** Start of Reading text **
Finally a policy to decipher

Source: Published in Current Affairs on Wednesday, March 5, 2014

THE National Internal Security Policy (NISP) is not based on rocket science. But does it need to be? True, the policy could have been written better. It could have been more direct in defining the vision, tangible goals and implementation strategy.

It could have omitted fluff, especially in the initial part that summarises the content of the concept paper. The interior minister could have been more candid in explaining how it all comes together. The prime minister could have shown charisma and gravitas in declaring that this nation will defeat terror.

But none of this obfuscates that NISP is a solid step forward. In a country where the civilian part of the state has never considered itself responsible for national security (whether internal or external), we have made a fresh start. Up until now we’ve had khakis pontificate exclusively on matters of security and brief ‘civlies’ on how to think and what to think about it.

Finally we have the civilian part of the divide waking up and taking stock, and the responsibility for the challenge confronting us. This is no small mercy and needs to be celebrated in its own right.

Except one (identified at the end), NISP flags all the root causes of terror: organised anti-state actors; their use of religious ideology to garner local support and recruit from amongst the poor and vulnerable; use of mosques and madressahs to nurture hate-based narratives; external patronage and funding for terror; inadequate capacity and inefficient performance of law-enforcement agencies; an intelligence black hole due to lack of coordination; dysfunctional governance and criminal justice systems that neither incentivise citizens nor deter crime.
** End of Reading text **
**Challenges:**
1. On what date was the article on the National Internal Security Policy published?
2. List every root cause of terror that, according to the article on the National Internal Security Policy, the policy flags.
3. Carry on writing the article on the National Internal Security Policy, starting after its final sentence.
** Start of Material provided **
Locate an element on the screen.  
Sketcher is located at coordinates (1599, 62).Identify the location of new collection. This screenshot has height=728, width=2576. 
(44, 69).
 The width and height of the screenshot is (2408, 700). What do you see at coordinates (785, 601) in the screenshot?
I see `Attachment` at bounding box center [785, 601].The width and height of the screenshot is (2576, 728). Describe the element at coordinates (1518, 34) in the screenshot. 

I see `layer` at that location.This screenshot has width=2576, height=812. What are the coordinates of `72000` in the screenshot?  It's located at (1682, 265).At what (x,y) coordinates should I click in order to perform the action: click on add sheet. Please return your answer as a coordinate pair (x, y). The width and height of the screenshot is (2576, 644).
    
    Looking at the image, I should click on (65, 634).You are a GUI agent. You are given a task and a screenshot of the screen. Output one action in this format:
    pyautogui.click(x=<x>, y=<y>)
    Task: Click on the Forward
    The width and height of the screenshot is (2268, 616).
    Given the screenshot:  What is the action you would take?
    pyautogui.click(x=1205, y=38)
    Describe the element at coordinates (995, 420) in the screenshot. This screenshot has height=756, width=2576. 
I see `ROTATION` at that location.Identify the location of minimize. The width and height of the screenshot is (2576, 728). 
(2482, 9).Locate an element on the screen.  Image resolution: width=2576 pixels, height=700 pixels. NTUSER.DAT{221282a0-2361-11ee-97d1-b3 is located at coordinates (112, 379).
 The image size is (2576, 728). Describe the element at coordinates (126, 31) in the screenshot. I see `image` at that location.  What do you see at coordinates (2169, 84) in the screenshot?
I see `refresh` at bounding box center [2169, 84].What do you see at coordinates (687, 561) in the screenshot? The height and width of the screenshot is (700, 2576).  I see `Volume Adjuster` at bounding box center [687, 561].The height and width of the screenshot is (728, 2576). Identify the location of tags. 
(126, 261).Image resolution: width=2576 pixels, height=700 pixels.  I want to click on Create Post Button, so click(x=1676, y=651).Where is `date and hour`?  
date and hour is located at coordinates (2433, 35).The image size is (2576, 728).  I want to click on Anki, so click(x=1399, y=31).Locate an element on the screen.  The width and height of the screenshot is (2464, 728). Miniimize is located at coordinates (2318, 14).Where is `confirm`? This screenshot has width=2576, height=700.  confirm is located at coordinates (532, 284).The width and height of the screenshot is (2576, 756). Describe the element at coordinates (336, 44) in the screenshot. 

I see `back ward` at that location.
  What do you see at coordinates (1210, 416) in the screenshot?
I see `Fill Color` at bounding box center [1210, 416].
** End of Material provided **
**Answers to the problems:**
1. Wednesday, March 5, 2014

2.
- Organised anti-state actors
- Their use of religious ideology to garner local support and recruit from amongst the poor and vulnerable
- Use of mosques and madressahs to nurture hate-based narratives
- External patronage and funding for terror
- Inadequate capacity and inefficient performance of law-enforcement agencies
- An intelligence black hole due to lack of coordination
- Dysfunctional governance and criminal justice systems that neither incentivise citizens nor deter crime

3.
The responses to these challenges are there even if scattered. The NISP seems to be simultaneously employing all three approaches to fight terror: anti-insurgency, anti-terror and criminal justice based. To the critics of military operations, it says that had operations such as the one in Swat not been undertaken, things would be a lot worse. But beyond clearing territory seized by anti-state militias, the military can’t build and develop institutions of governance and communities.

Thus, the military will probably be used in the anti-insurgency drive especially to reoccupy territory beyond the writ of the state, such as in North Waziristan. There will be an effort to talk to those who wish to talk, give up arms and submit to constitutional rule. Isolate those who wish to fight and give them a good fight. Undertake de-radicalisation programmes to reincorporate within society those who eschew violence. Strengthen governance to pre-empt emergence of fresh recruits and reform the criminal justice system to convict criminals and create deterrence.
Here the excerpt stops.